DATA TO USE:
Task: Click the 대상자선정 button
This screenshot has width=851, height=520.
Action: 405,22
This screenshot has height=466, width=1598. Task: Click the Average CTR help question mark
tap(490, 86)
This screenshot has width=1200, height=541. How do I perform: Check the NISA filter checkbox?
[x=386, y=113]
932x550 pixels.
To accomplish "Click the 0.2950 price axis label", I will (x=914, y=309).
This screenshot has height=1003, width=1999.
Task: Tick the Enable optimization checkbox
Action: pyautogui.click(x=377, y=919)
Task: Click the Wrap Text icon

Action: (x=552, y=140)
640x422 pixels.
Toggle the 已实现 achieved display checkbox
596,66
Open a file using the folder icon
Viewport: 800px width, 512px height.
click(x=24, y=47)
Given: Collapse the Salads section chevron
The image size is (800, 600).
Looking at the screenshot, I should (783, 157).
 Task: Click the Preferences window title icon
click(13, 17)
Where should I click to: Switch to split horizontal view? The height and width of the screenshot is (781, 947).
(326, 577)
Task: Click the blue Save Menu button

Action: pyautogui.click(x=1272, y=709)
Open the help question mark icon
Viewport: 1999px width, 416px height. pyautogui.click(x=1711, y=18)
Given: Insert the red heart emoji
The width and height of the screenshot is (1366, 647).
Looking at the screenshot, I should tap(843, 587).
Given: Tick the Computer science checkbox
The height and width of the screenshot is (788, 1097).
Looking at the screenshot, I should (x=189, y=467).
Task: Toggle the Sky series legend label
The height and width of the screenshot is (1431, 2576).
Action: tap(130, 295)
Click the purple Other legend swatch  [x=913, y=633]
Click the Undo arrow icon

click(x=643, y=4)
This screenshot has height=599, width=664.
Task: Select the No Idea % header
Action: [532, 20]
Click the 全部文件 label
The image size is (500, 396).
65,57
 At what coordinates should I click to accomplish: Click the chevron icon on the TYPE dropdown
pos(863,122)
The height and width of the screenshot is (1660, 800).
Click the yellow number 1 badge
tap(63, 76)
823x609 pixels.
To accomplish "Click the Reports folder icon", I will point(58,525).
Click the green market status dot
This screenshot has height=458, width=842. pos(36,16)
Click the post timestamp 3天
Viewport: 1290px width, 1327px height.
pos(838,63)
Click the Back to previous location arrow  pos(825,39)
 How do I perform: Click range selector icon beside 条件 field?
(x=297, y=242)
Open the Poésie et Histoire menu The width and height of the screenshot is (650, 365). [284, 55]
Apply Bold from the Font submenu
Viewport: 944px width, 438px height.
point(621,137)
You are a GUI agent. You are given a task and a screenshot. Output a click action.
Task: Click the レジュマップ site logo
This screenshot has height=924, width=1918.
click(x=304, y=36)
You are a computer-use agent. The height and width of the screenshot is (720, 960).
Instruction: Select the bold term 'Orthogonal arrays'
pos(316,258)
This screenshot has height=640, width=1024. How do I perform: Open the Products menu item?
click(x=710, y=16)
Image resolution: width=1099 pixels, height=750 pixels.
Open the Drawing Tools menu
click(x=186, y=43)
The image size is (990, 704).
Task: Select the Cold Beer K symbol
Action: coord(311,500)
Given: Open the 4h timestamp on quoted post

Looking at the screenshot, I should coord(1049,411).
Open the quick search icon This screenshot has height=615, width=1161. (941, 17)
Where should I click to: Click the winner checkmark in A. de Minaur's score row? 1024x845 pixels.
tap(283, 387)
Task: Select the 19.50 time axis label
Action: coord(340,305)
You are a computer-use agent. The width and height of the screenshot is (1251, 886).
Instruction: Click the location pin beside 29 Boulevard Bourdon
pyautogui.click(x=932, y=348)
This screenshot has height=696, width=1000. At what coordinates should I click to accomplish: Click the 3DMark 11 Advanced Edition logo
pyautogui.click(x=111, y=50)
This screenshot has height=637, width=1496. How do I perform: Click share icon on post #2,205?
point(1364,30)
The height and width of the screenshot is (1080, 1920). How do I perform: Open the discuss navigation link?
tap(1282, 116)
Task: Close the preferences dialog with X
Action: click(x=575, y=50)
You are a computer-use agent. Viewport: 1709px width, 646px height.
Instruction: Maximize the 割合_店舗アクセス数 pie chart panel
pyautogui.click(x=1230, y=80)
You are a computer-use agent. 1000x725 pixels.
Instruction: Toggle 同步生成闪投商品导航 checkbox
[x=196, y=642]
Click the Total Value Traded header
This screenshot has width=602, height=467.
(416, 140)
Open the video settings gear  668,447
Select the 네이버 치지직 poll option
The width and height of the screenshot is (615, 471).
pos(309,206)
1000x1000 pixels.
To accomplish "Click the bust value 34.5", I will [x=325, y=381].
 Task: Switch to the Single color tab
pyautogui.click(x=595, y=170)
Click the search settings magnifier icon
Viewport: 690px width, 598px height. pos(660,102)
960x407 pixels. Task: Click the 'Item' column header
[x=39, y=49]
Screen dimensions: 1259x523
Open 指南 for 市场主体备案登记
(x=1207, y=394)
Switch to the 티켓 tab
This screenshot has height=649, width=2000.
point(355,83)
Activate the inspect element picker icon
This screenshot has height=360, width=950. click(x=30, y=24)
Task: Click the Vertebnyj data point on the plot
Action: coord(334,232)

TASK:
Review the material and copy each line in which the word "folder" appears.

ANSWER TO THE EXERCISE:
Open a file using the folder icon
To accomplish "Click the Reports folder icon", I will point(58,525).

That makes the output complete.